----- Selected excerpt
“Access to consistent high-quality hospital and specialist services is vital to keeping all New Zealanders well and should be available irrespective of where people live,” the college said in a statement sent to all main parties.
RACP, which represents around 3000 doctors, has outlined four priority areas:
- Better data on where the workforce gaps are and a strategy to fill them
- Growing the workforce to reflect the diversity of the population
- Removing barriers to telehealth
- Preventing burnout to retain workforce and improve patient outcomes
A Government stocktake released in July found that New Zealand would need 5000 more doctors and 13,000 more nurses over the next decade.
President of the college’s New Zealand chapter Dr Stephen Inns said, however, there was limited understanding of which specialists were needed and each region’s level of need.
Once Government had a detailed picture of the gaps, it could make informed decisions on how to address them, he said.
“I don’t think we’re saying the West Coast needs three or four physicians, we have to be able to say that this population has these needs and we want to provide this much support and it will take this much time. As a nation we haven’t yet got to that point.”
In some remote areas, it may be impossible to get more doctors on the ground, so the college is seeking expansion of telehealth services - and infrastructure improvements to allow this.
One of the main goals of the Government’s flagship health reforms is to reduce the “postcode lottery” in which care varies by region. The college said the lottery was still “alive and well” in New Zealand.
Health Minister Dr Ayesha Verrall said progress was being made in this area.
The first step was a new national threshold for cataract surgery, which meant equal access for patients no matter where they lived. This would be used as a model to improve other waitlists in future.
“We estimate there will be 3500 more surgeries as a result, and it’s our first step in what we can expect to see across elective surgeries from now on,” Verrall said.
Verrall was supportive of expanding telehealth, and said a procurement process had begun for a rural telehealth service.
----------
----- Records provided
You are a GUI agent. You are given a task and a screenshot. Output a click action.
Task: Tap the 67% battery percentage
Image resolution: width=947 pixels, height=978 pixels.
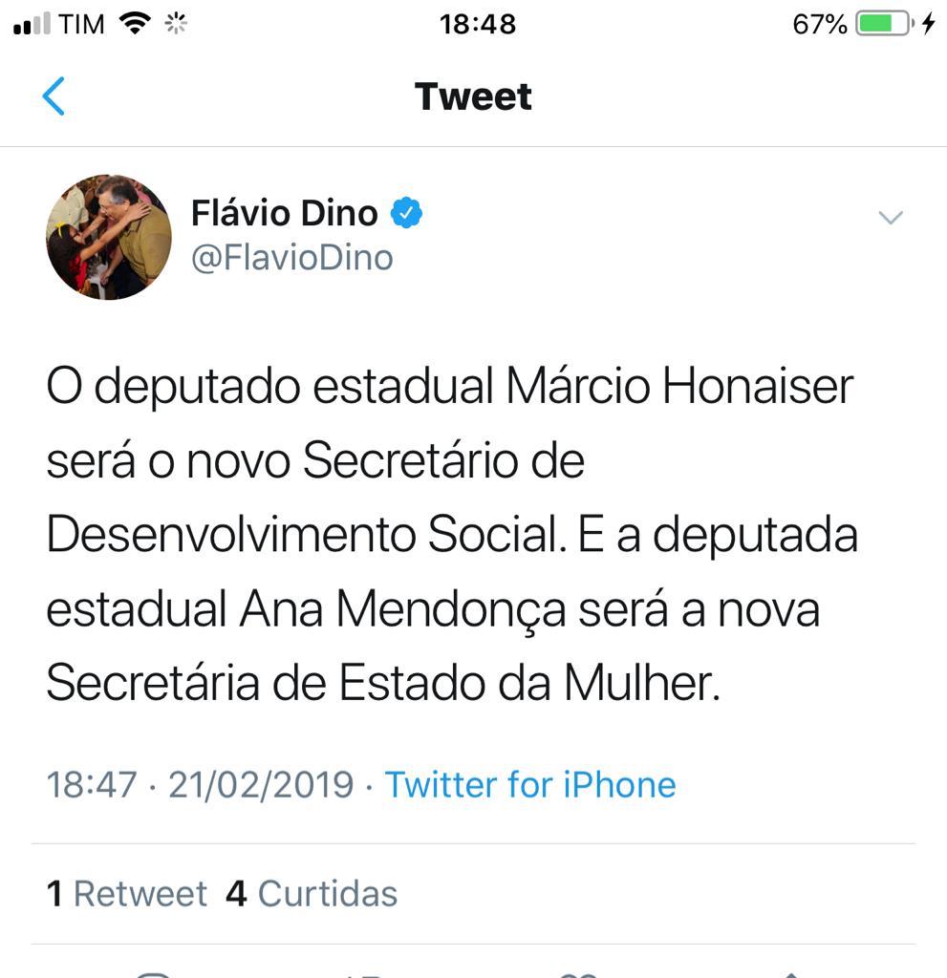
----------
----- Records provided
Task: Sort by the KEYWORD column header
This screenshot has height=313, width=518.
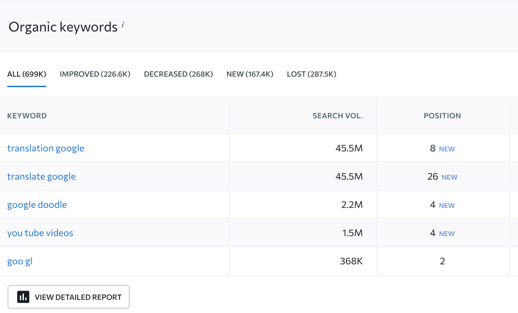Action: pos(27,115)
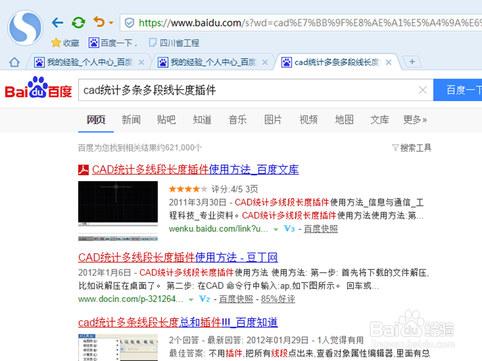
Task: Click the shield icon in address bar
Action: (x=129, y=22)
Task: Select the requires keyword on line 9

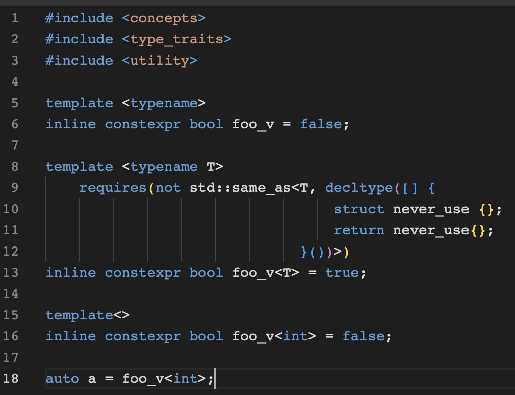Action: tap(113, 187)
----------
Task list >>
#1 Translate this sentence from the article on New Zealand's specialist workforce into Spanish: "Once Government had a detailed picture of the gaps, it could make informed decisions on how to address them, he said."
#2 Continue the article on New Zealand's specialist workforce from the point where it stops.

Solved tasks >>
#1 Una vez que el Gobierno tuviera un panorama detallado de las carencias, podría tomar decisiones fundamentadas sobre cómo abordarlas, dijo.

#2
On the issue of retention, Verrall cited Labour’s plans to lift graduate numbers by 335 from 2027, create a new support service for junior doctors, lift international recruitment and increase pay for staff.
National’s health spokesman Dr Shane Reti said New Zealand could not compete with Australian wages and needed to focus on how working conditions could be made more attractive.
Flexible workplaces and better management of workloads would be key to retaining senior doctors, he said.
“How do we better reflect that it is primarily a women’s workforce? Are there better ways around more flexible hours for women who are mothers and have families and childcare?”
RACP found that in some speciality areas, like dermatology, the public workforce had shrunk so much that it was difficult to find training places, which in turn led to fewer trainees to grow the workforce.
The college has increasingly encouraged flexible training, in which doctors can train part-time, take a break, or withdraw from training.
Reti said he broadly agreed with the college’s wishlist. Growing the workforce would be his top priority if he was minister, he said, and the profession needed to reflect New Zealand’s diversity.
He supported the expansion of telehealth and would be interested to see the review of the Government’s winter health plan, which would provide more detail on whether virtual medicine was accessible and cost-effective.